How to deal with sensitive and personal data when it comes to linguistic data?
CLARIN-CH event (September 29, 2023)
When it comes to Open Research Data, the management of sensitive and personal data can be very challenging. In this context, CLARIN-CH organised an event focusing on data collection, protection and preservation and their associated procedures, with respect to different types of linguistic data (e.g., multimodal, historical, experimental, sociolinguistics, data from social media, data from different age groups).
- Data collection: talk by Dagmar Jung - linguist specialized in the collection of naturalistic data in the field, metadata collection, secure file handling, workflows useful for the archiving process.
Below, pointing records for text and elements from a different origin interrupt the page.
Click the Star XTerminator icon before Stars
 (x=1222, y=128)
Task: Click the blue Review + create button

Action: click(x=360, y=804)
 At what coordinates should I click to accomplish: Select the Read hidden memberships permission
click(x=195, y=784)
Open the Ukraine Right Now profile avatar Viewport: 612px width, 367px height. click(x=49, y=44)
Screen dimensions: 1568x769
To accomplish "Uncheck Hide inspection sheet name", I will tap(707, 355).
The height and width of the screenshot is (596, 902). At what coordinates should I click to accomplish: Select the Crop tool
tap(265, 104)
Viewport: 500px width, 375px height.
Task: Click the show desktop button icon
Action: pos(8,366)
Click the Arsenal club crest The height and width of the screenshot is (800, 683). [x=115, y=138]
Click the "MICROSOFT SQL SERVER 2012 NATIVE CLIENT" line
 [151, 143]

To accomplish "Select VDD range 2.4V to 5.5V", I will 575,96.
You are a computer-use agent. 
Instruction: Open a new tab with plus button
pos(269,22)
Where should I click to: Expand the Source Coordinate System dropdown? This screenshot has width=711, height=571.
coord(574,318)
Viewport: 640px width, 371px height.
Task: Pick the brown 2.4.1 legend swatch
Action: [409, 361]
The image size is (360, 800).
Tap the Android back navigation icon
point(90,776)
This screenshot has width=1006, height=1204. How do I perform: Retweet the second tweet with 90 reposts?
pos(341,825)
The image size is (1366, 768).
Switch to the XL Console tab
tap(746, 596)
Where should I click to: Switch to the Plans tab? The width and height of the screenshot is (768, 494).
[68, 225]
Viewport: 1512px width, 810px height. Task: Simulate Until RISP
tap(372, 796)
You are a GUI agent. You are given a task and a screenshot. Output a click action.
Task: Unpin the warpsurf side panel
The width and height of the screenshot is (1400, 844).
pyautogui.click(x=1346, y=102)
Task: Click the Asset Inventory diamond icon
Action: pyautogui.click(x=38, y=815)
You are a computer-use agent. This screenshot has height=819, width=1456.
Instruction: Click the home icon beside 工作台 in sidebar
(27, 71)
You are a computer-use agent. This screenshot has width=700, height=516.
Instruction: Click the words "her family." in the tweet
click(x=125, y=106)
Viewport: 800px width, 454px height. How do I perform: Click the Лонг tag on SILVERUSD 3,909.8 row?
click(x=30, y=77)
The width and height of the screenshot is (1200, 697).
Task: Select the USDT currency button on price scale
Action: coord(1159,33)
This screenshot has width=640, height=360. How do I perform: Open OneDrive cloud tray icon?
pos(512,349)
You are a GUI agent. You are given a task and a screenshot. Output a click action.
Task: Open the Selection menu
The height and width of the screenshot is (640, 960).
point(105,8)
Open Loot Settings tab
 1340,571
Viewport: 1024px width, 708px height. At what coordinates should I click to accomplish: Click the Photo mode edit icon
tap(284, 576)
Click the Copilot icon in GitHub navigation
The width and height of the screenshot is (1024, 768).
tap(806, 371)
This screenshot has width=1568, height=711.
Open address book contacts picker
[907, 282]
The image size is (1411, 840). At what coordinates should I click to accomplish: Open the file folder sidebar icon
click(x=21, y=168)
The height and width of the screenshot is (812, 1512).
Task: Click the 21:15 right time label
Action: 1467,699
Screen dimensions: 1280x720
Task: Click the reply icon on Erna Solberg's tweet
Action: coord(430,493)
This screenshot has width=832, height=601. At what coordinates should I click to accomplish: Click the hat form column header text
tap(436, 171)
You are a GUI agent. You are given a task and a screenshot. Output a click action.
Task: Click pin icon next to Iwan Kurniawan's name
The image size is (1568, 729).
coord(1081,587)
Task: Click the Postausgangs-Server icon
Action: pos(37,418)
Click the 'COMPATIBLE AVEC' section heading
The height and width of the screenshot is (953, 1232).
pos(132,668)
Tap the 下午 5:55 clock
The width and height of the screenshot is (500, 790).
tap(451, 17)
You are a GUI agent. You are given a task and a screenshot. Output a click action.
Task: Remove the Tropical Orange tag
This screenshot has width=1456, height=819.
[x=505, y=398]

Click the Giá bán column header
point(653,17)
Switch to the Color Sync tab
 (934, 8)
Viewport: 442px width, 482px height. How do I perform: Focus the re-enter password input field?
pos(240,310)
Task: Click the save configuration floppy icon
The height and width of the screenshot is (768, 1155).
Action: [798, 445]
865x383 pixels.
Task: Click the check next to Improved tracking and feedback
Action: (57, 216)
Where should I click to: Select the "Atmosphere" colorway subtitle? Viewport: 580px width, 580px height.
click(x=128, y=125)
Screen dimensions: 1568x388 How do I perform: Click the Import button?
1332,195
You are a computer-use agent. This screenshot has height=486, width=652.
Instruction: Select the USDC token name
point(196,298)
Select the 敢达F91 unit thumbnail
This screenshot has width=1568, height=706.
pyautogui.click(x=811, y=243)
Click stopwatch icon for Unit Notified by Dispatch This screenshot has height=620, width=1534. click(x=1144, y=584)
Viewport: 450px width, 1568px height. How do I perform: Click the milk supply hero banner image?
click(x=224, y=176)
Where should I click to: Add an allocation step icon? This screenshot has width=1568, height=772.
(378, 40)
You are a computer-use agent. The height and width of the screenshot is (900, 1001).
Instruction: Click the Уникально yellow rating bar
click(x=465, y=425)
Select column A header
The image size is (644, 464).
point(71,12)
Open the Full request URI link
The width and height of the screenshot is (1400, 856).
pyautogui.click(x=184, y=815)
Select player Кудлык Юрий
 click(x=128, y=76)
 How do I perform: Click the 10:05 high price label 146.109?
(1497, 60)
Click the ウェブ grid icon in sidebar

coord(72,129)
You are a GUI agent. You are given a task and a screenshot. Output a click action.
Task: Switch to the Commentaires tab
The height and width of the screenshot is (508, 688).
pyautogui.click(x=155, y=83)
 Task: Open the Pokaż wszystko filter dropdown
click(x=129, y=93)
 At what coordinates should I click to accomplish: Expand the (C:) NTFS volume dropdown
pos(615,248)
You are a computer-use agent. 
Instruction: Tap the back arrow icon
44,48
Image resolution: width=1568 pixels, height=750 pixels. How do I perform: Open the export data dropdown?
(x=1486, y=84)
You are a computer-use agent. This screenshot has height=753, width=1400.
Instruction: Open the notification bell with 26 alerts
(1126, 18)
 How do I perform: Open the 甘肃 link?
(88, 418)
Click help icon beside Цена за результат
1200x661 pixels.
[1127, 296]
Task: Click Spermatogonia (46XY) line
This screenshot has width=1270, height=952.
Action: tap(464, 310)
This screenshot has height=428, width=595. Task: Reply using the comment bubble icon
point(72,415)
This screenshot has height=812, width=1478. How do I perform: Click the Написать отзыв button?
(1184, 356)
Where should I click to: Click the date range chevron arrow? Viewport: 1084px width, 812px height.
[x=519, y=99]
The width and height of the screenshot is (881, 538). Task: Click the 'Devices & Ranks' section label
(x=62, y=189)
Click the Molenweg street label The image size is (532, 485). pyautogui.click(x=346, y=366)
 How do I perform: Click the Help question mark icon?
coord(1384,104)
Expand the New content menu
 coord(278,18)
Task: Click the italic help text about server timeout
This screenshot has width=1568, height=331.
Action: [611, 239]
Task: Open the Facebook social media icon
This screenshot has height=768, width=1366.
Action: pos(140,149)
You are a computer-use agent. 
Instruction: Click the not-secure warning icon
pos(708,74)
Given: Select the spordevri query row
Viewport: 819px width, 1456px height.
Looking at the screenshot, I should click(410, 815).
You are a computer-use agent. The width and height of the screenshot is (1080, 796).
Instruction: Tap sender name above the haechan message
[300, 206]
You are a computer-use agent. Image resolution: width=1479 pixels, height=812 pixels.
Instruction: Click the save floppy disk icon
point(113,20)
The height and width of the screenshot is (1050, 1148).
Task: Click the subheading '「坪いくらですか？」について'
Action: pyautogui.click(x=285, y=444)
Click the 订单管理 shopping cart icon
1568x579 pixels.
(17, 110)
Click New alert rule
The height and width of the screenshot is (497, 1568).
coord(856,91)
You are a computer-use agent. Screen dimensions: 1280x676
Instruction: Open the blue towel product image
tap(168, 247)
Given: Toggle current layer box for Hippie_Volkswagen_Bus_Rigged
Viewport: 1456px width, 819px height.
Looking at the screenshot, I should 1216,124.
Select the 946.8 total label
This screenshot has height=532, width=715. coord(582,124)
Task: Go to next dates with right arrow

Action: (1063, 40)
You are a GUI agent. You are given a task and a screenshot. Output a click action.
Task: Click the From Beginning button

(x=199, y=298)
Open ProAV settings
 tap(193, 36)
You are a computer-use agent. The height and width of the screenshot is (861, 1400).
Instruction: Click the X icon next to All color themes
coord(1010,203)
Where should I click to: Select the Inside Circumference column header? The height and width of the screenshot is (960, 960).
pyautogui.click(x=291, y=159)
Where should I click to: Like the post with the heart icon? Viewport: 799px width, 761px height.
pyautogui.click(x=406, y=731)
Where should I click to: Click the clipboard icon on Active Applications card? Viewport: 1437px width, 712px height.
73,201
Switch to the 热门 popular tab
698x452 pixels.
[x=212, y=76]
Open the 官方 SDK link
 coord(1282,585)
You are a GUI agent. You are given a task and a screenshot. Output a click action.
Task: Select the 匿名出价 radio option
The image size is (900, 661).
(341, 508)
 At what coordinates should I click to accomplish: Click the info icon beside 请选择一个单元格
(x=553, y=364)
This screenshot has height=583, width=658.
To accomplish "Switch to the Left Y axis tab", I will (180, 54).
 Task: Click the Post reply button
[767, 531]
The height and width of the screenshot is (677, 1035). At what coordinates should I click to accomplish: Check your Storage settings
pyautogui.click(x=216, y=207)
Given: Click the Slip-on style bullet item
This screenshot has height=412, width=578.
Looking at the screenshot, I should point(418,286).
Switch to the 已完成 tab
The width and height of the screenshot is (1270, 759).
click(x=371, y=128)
Access the slides and the recording*. You will learn about the fact that data collection is the key to a successful management of sensitive data.
- Data protection: talk by Violaine Michel Lange - data scientist, neurolinguist and NLP expert specialized in experimental data and developing NLP pipelines for data protection. Access the slides and the recording*. You will find a discussion about the European GDPR vs. the New Federal Act on Data Protection (nFDAP), and an example of an NLP pipeline for data anonymisation.
- Data protection: talk by Miecznikowski-Fuenfschilling - professor at the Institute of Italian Studies and the Institute of argumentation, linguistics and semiotics of USI Università della Svizzera italiana, and Nina Profazi - research assistant in the project “Data-sharing skills in corpus-based research on talk-in-interaction”, which is part of the ORD program funded by SwissUniversities. Access the slides and the recording*. You will find a discussion about the process of de-identification of data.
- Data preservation: talk by Thomas Schmidt - computer scientist specialized in the field of methodology and technology for working with audiovisual language data and in computer-assisted lexicography. Access the slides and the recording*. You will find a discussion about data management and preservation, a use-case about working with sensitive data (the FOLK project), and a method for data anonymisation.
*The recordings are password protected, contact us if you are interested in getting access.
DARIAH ELDAH Consent Form wizard
The DARIAH ELDAH Consent Form Wizard.7. is an online tool that enables researchers to quickly generate a GDPR-compliant consent form for collecting personal data for research purposes, but which can also be used, for example, for creating mailing lists or organizing academic events. Currently the tool is available in English, German, Italian and Croatian, although there are plans to have it translated to other languages. The tools is created by the members of the CLARIN Committee for Legal and Ethical Issues and of the DARIAH ELDAH Ethics and Legality in Digital Arts and Humanities Working Group.